Some women on the list included singer Emerante de PradinesMilena Sandler (daughter of Toto Bissainthe), and vodou revolutionary Carole Demesmin.

Joachim’s Grammy-nominated album, “Fanm d’Ayiti,” sets out to correct some of the omissions of women underrepresented in Haitian history. She thinks this is “a beautiful way to represent the women of Haiti.” 

“Fanm d’Ayiti” translates into “Women of Haiti.” On the album, Joachim features new song arrangements and snippets from recorded interviews with some of the women. One voice heard is that of Joachim’s own musical hero and maternal grandmother, Ipheta Bellegarde, because “her voice was one that was quite important to me throughout the course of her life.” 

The song featuring Bellegarde’s voice is also one her grandmother wrote. It’s called “Madan Bellegarde.” Bellegarde died in 2015. Joachim says her grandmother was “criticized her whole life because she became a widow when my mother was still an infant, quite young, and never remarried. She really chose to live a life independently of her own design.”

Joachim would often hear her grandmother share stories about what life was like as a single mom in Haiti in the late 1940s and early ’50s. She says her grandmother wrote the song because she was being “judged by all of the sinners around her, people who committed much grander sins than being an unmarried woman, but that she knew at the end of the day she would not be judged by God. And so she wrote this song and would sing it.” Now, Joachim sings it. 
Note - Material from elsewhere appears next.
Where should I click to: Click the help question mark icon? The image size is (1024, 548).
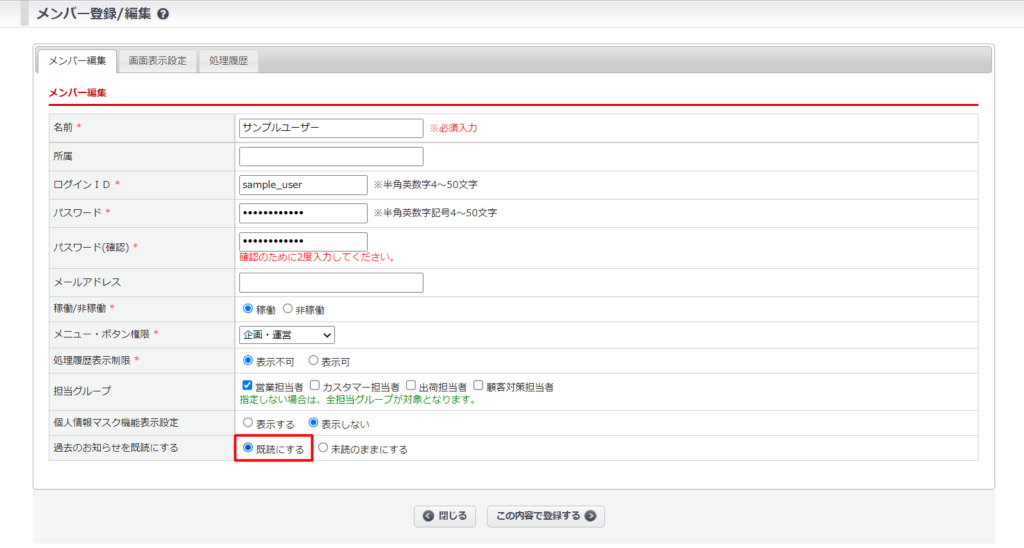click(163, 14)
Joachim also recorded with a girls’ choir in her family’s farming village Dantan. “[It’s] a very small place with just one street that has a church and a school and that’s it,” she said. “And I hope that any one of them, if not all of them, are inspired by how we’ve been able to spread their voices from this small spot in Haiti across the world.” 

Joachim says she hopes her album touches young women everywhere and that they will “take away the strength and the power and continue to lift each other up … [and to] look to your elders and find strength in their stories and to be sure to leave a pathway for those coming up behind you. We’re all connected.”